EXERCISE PROMPT.
Copy everything in the lines below, from the very first line down to the line with "(x=433, y=715)", including both.

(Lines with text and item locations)

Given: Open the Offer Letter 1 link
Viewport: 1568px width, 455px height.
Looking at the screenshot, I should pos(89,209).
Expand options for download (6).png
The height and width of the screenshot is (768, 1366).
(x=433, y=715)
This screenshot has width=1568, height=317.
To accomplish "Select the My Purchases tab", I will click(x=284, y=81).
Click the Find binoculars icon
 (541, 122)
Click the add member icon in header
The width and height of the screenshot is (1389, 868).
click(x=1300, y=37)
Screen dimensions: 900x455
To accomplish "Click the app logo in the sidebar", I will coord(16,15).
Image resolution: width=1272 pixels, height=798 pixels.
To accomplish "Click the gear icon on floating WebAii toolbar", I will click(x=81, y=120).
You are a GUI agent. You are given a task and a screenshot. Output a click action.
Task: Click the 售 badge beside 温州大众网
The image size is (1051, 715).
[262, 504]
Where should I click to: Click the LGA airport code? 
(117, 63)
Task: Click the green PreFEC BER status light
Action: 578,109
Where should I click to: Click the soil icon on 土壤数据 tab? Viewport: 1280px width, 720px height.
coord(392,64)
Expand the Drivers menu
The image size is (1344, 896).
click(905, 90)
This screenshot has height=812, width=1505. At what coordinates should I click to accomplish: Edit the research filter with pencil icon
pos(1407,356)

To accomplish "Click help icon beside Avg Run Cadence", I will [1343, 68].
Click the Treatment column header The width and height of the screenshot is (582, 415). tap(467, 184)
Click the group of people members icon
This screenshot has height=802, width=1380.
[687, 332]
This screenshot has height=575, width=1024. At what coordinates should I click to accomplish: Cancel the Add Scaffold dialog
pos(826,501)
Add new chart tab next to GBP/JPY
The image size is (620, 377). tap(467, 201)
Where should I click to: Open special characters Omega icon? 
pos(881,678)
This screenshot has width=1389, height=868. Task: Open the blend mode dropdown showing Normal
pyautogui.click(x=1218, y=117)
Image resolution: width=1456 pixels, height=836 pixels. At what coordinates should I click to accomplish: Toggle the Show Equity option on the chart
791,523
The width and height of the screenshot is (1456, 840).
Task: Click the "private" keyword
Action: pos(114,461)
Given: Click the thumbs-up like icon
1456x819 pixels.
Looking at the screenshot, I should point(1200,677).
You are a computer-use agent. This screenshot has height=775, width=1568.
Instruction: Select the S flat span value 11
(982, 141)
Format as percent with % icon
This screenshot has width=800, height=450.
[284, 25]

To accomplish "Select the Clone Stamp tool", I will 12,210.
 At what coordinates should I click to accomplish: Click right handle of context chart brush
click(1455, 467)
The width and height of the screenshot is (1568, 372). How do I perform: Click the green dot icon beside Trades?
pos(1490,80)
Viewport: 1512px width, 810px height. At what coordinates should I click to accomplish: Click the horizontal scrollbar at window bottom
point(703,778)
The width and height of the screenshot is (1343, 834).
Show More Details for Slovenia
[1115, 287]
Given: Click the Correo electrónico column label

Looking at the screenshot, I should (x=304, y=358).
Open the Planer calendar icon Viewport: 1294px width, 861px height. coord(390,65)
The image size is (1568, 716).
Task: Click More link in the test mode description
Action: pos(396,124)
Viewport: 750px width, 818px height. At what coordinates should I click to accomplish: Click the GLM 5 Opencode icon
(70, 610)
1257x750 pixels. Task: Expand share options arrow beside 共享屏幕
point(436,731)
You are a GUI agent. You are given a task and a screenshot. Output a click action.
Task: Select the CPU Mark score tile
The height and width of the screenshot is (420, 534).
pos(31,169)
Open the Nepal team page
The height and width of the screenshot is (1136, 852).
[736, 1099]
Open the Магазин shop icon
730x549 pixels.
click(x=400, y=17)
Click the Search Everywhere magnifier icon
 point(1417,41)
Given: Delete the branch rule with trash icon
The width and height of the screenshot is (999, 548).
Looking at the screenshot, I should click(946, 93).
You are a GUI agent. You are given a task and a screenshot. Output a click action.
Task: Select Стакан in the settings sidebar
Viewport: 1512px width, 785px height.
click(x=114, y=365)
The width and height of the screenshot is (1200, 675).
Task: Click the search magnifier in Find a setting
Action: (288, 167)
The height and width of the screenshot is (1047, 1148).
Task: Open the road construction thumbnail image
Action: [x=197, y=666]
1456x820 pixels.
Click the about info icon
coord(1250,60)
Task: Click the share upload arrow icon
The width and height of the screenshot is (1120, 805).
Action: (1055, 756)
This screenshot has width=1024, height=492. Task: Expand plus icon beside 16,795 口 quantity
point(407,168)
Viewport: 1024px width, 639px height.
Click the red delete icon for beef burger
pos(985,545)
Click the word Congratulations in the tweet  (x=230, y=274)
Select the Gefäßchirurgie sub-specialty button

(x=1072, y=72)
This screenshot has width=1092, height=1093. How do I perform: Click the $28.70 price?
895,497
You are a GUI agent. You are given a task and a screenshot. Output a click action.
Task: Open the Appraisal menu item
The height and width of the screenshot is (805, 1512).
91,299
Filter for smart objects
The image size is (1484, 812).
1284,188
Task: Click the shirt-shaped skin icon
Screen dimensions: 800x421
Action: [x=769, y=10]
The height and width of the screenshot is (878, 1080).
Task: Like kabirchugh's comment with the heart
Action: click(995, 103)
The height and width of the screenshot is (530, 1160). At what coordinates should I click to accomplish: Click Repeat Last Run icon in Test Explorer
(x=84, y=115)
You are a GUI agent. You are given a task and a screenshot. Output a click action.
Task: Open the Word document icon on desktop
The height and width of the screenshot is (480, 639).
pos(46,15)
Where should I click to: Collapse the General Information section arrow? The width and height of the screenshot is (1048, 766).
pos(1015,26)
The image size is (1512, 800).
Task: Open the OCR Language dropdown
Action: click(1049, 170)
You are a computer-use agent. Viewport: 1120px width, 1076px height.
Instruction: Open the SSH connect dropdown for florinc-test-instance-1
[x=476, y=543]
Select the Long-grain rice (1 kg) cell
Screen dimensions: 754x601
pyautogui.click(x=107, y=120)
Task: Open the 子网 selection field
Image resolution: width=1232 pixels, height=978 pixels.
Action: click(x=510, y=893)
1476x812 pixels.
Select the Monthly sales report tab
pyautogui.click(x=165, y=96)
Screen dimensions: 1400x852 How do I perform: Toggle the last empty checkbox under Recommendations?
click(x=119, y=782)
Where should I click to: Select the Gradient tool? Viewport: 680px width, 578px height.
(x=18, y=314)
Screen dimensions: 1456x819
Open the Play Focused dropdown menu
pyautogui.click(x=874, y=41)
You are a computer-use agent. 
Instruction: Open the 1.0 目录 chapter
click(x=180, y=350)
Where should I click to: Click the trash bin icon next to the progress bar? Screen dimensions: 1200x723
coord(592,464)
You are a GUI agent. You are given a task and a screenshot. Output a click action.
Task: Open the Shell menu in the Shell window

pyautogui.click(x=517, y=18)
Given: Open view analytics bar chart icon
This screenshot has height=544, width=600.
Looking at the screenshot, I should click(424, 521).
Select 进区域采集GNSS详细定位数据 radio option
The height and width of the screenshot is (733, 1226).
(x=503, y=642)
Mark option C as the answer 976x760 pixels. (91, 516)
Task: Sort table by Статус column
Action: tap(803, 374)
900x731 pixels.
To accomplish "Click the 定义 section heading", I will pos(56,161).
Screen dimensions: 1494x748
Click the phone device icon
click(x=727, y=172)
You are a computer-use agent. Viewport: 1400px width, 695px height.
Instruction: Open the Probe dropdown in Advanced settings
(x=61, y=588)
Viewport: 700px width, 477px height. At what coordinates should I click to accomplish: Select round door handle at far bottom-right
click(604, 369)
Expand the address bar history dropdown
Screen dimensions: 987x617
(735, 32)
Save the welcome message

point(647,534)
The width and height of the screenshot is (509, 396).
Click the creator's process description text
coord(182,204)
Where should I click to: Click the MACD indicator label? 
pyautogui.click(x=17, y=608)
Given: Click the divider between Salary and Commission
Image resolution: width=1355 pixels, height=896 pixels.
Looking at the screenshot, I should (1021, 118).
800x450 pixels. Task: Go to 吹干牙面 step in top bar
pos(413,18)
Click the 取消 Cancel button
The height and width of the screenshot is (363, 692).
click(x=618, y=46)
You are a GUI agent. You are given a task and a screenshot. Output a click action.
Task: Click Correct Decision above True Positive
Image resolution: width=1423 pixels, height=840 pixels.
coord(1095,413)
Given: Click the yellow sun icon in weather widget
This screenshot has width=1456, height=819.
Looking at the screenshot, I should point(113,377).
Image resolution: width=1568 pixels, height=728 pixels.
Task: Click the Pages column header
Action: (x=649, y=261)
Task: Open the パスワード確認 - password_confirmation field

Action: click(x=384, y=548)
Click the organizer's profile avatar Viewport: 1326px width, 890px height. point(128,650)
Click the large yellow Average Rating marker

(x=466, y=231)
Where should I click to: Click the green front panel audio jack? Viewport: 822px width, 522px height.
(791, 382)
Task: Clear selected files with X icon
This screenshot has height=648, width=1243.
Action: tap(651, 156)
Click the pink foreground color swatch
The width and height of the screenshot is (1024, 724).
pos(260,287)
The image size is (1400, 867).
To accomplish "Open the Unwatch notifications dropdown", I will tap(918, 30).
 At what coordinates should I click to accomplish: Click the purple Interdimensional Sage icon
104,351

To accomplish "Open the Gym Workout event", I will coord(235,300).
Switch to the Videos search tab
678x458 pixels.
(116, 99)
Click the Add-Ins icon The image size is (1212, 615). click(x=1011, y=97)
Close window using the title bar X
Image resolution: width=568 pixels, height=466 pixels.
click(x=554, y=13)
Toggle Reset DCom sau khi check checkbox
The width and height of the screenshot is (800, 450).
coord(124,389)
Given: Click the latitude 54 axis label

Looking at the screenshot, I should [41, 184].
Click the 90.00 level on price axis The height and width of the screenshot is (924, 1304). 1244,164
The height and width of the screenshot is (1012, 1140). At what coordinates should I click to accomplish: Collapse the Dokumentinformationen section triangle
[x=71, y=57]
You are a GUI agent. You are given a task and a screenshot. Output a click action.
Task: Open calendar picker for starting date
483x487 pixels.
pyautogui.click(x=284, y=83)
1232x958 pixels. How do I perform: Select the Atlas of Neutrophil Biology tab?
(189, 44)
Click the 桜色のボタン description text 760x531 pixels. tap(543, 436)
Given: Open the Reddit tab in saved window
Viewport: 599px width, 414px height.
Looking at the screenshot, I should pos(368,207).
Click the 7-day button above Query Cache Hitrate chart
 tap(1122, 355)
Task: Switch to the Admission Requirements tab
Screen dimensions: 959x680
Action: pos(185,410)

WRITTEN SOLUTION.
Given: Open the Offer Letter 1 link
Viewport: 1568px width, 455px height.
Looking at the screenshot, I should pos(89,209).
Expand options for download (6).png
The height and width of the screenshot is (768, 1366).
(x=433, y=715)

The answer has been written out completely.